WORK TO COMPLETE: Repeat word for word the stretch of the IC-7300 passage from "<< Audio clips" through "transferring the SD-Card.".

GIVEN PASSAGE:
So far I have been very positive about this new rig, however some issues have been reported by other owners who have very strong local signals, either from nearby amateurs or from multi kilowatt broadcast stations overloading and desensitising the receiver front end. I am lucky and do not have any strong local RF signals but I can see how this might be a problem if the IC-7300 is to be used at a field day contest or on a DXPedition. Similarly priced conventional radios from other manufacturers do not have this problem, so hopefully ICOM can look into resolving this issue soon.

Here are some audio recordings of stations on SSB on 20m and 40m at differing strengths and with pile-up QRM and some QSB:

<< Audio clips were included here in the podcast >>

Those audio clips were made with the internal audio recording function of the IC-7300 and transferred to my PC by simply transferring the SD-Card.

[Screen grounding examples]

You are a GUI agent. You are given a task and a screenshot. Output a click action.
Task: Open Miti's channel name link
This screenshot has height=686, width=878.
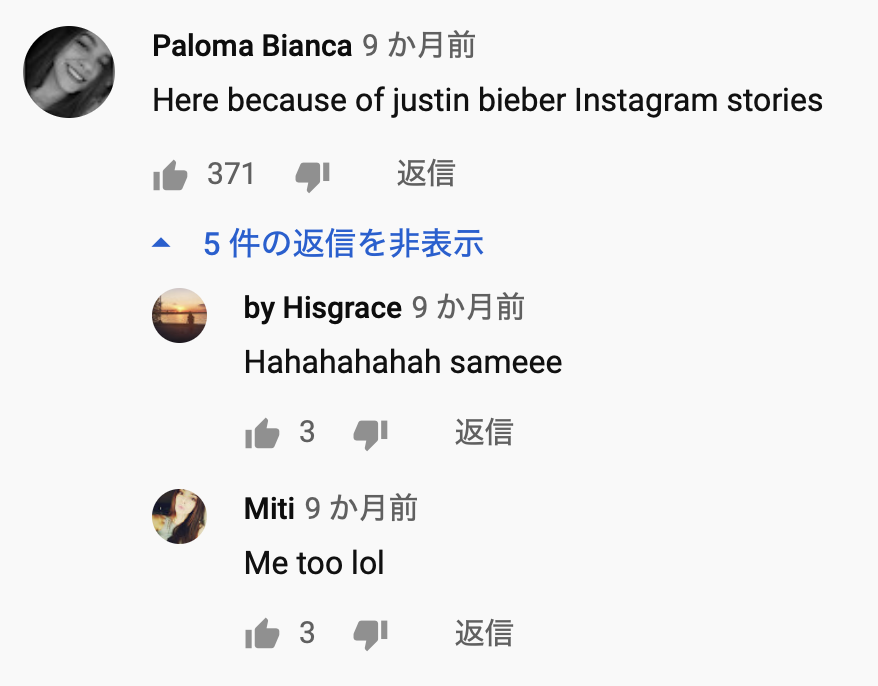[269, 509]
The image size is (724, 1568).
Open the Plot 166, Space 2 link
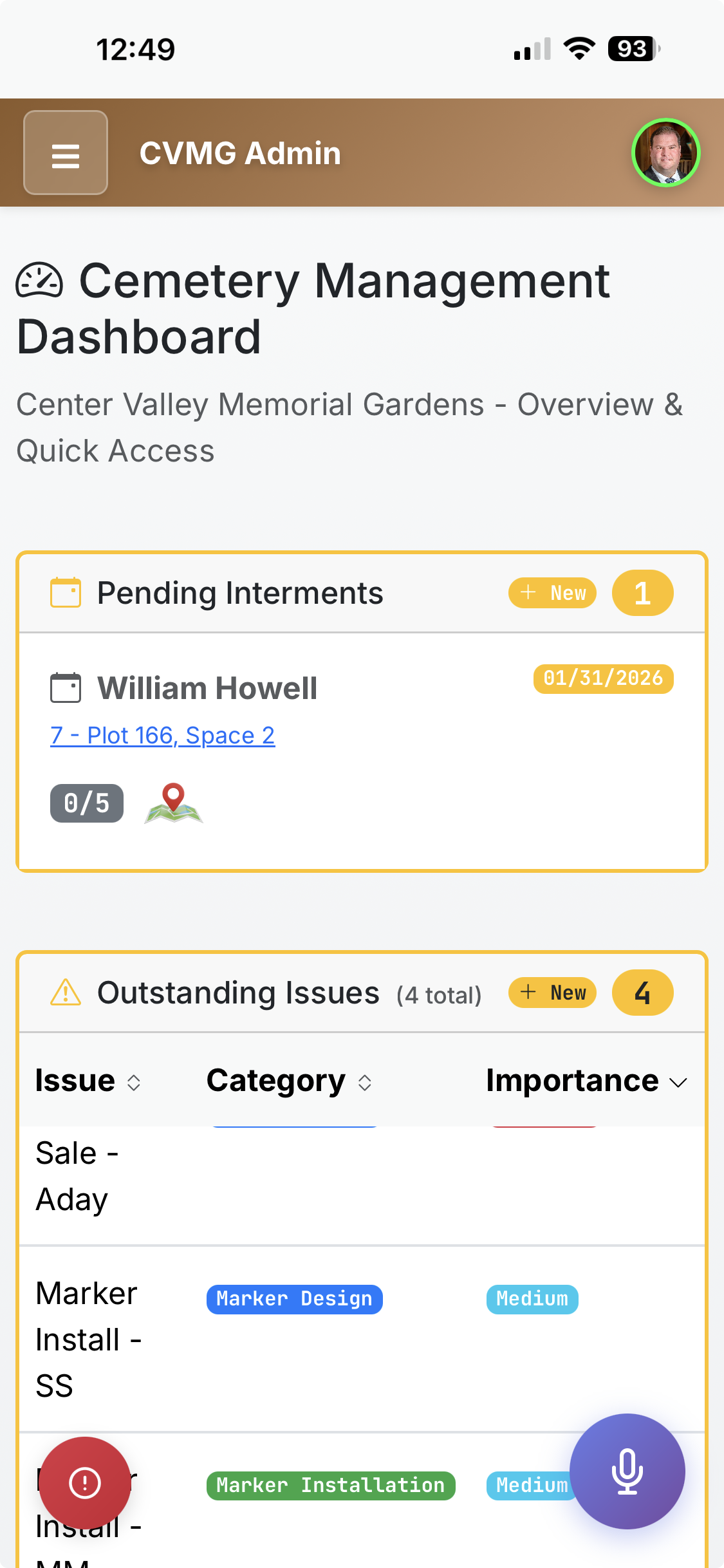[x=163, y=735]
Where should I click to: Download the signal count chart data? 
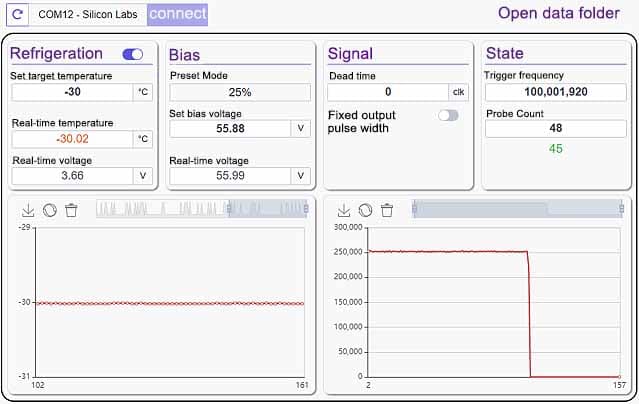(344, 210)
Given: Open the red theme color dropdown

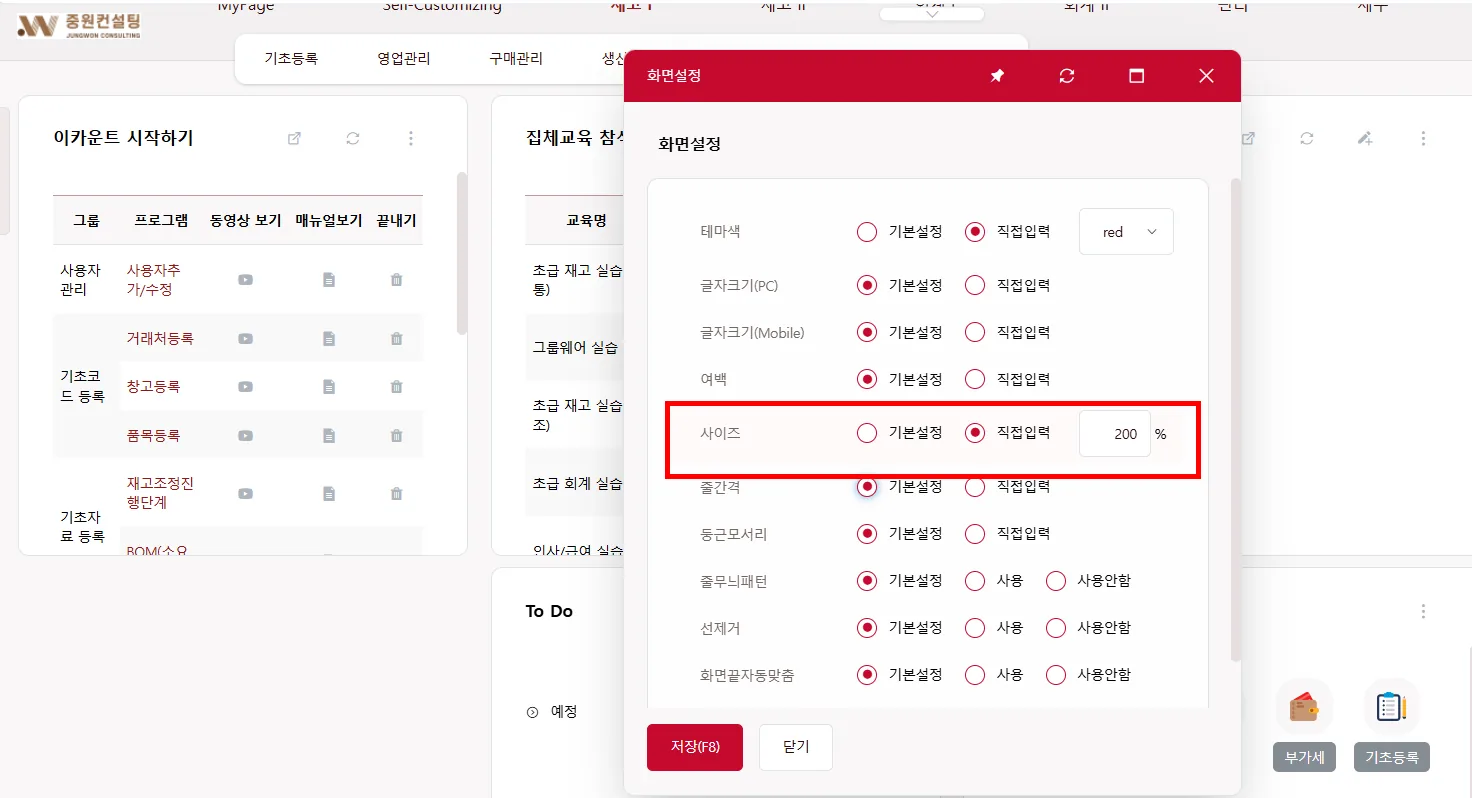Looking at the screenshot, I should point(1126,232).
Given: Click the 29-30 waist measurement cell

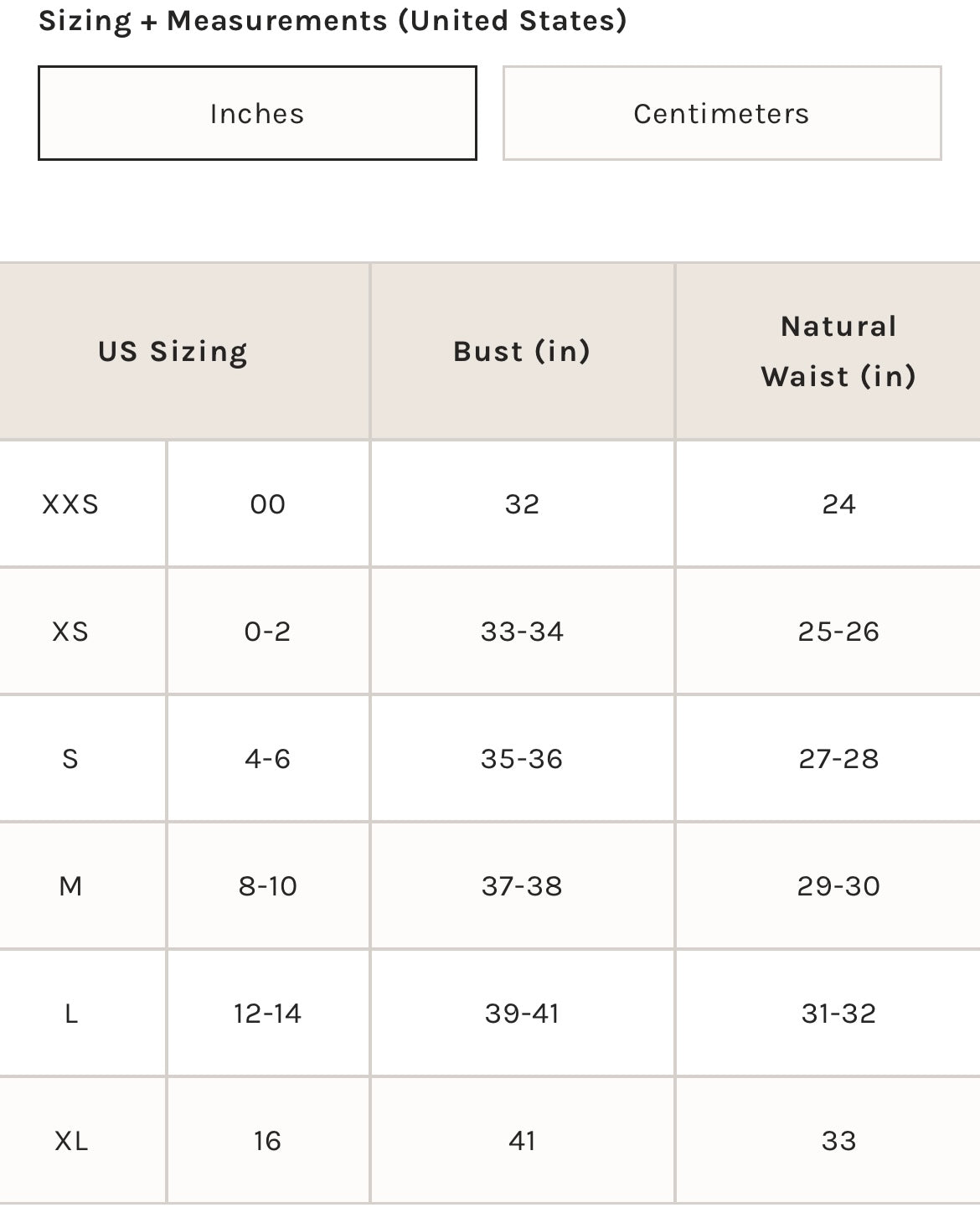Looking at the screenshot, I should [838, 886].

ANSWER FOR THIS EXERCISE:
<< Audio clips were included here in the podcast >>

Those audio clips were made with the internal audio recording function of the IC-7300 and transferred to my PC by simply transferring the SD-Card.